Ein schrecklicher Autounfall bringt das Leben der beiden Brüder Griff und Dylan vollkommen aus dem Gleichgewicht. Denn plötzlich gibt es keinen Ort mehr, an den sie gehören, und keinen, an dem sie sich wirklich zuhause fühlen können. Während der jüngere Griff sehr schwer mit der Bewältigung seiner Trauer zurecht kommt, tut sein großer Bruder Dylan alles daran, ihm durch die schwere Zeit zu helfen. Doch wer hätte gedacht, das der Platz, den sie für sich auf der Welt finden werden, schon bald eine weitere Trennung bedeutet?

Königskinder [Carlsen] (März 2018) | 336 Seiten |
ISBN 978-3-551-56040-7 | EUR 19,99 € [DE]
EUR 20,60 € [A]



“Wie gesagt, New York ist eine riesengroße Stadt mit mehr als achteinhalb Millionen Einwohnern. Und mittendrin mein trauriger und verstörter kleiner Bruder. Und gleich hinter ihm: ich. Und ich tat mein Bestes, um ihn da durchzubringen.”

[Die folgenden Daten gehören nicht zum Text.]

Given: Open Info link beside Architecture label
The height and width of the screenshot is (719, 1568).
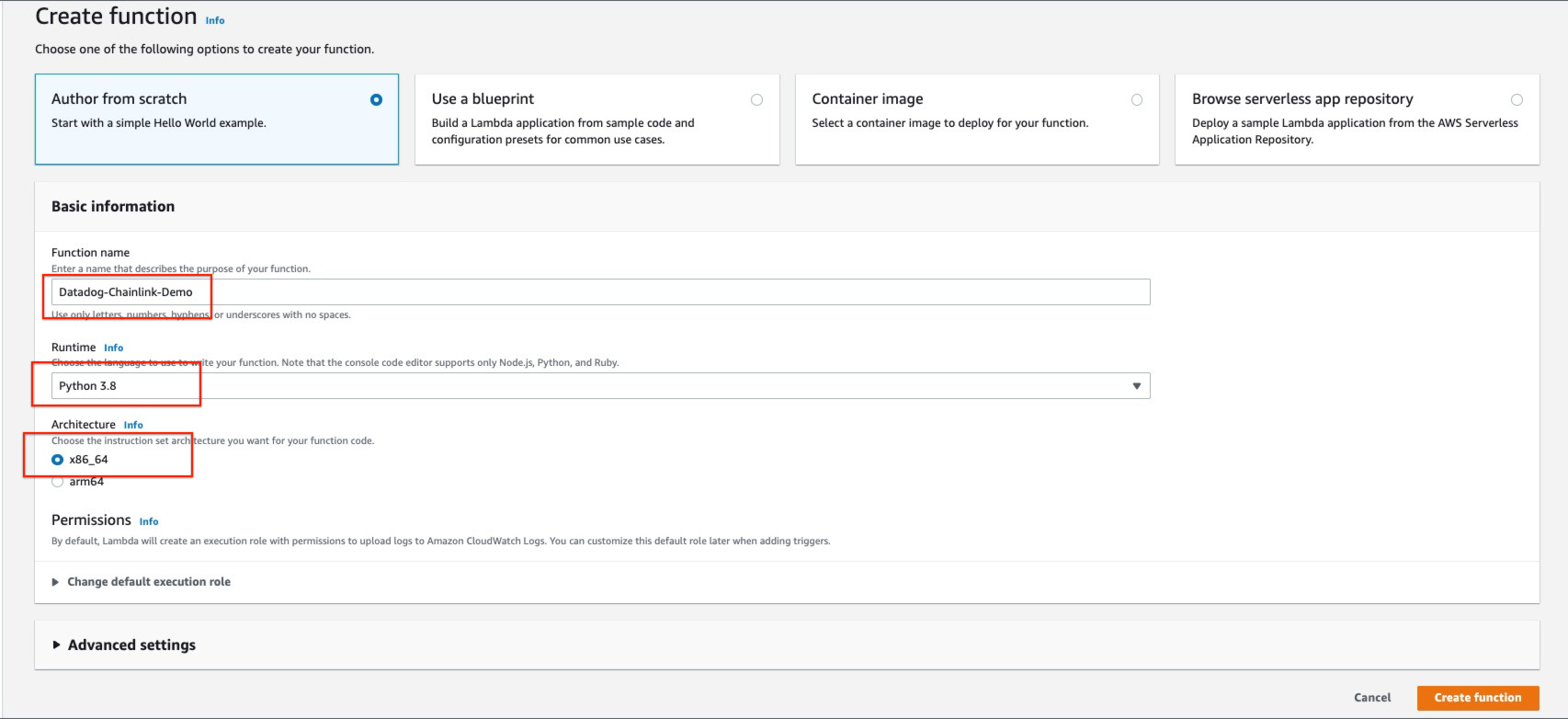Looking at the screenshot, I should click(133, 426).
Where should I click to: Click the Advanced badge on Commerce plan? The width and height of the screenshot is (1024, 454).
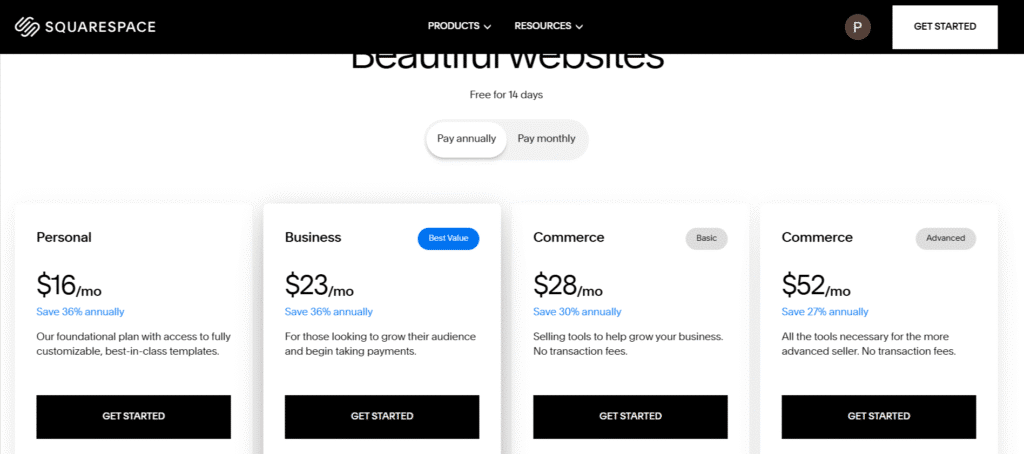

Wusstet ihr, dass der Königkinder Verlag, als Tochterverlag des großen Carlsen Verlags, dieses Jahr seine Pforten schließt? Und wusstet ihr, dass dieser Verlag eine Menge richtig guter Bücher im Sortiment hat, die sich einfach nicht verkauft haben, weil zu wenig davon gesprochen wurde? Auch wenn ich sicherlich ein paar Jahre zu spät komme, möchte ich meinen Irrtum, nicht schon früher auf die Königskinder gestoßen zu sein, damit wiedergutmachen, dass ich in den kommenden Monaten eine gewisse Anzahl der Bücher lesen und rezensieren möchte, die ich bis dato verpasst habe. Und dem ganzen Projekt damit ein kleines Denkmal setzen. Wie schön wäre es, wenn andere Blogger sich mir anschließen würden. Vielleicht könnten wir dadurch sogar etwas bewirken? #RettetdieKönigskinder!


Überall und Nirgendwo

Als die beiden Brüder Griff und Dylan mit ihren Eltern in einen schrecklichen Autounfall verwickelt werden, ändert sich ihr Leben von einem schrecklichen Augenblick zum nächsten. Plötzlich haben sie weder eine Familie, noch ein richtiges Zuhause - schließlich waren sie mit ihren weltoffenen Eltern stets unterwegs, lebten in Shanghai, New York und München, hatten eigentlich nie einen fixen Ort, den sie ihr zuhause nannten, waren  ihre Eltern in ihrem Leben doch stets die einzige Konstante. Aber natürlich hatten sie sich auch immer gegenseitig. Und so halten die beiden nach dem schrecklichen Unglück ganz besonders aneinander fest; zumindest Dylan, aus dessen Perspektive der Roman erzählt wird, lässt seinen Bruder nicht eine Sekunde lang aus den Augen, scheint seinen eigenen Schmerz dabei ganz und gar zu vergessen und sein Heil in den Pflichten eines großen Bruders zu suchen. Lange Zeit habe ich mich darüber geärgert, dass, während Dylan oftmals viel zu wenig egoistisch agiert, was seine eigene Trauer betrifft, sein jüngerer Bruder Griff viel zu stark im Mittelpunkt steht. Dass diese brüderliche Hierarchie innerhalb des Romans eine noch größere Bedeutung haben würde, merkte ich tatsächlich erst sehr viel später.
Der Weg zurück in die Normalität wird für die beiden jedoch kein Kinderspiel. Zunächst kommen sie bei ihrer ehemaligen Schulleiterin Blessing und deren liebenswürdigen Hund Marlon unter, die ihnen voller Wohlwollen ein neues Leben ermöglichen will. Gemeinsam mit ihrer etwas seltsamen und irgendwie unfreundlichen Nachbarin Freda, die ich bei meiner ersten Lektüre ganz besonders ins Herz geschlossen hatte, versucht die ältere Dame der Trauer der Jungen so viel Platz wie möglich zu geben - schafft es dabei aber nicht so recht, zu ihnen durchzudringen. Vermutlich gibt sie sich genau deswegen so schnell geschlagen, als ein Anruf aus Wales bei ihr eingeht, der Dylan und Griff auf einen ganz anderen Lebensweg führen soll.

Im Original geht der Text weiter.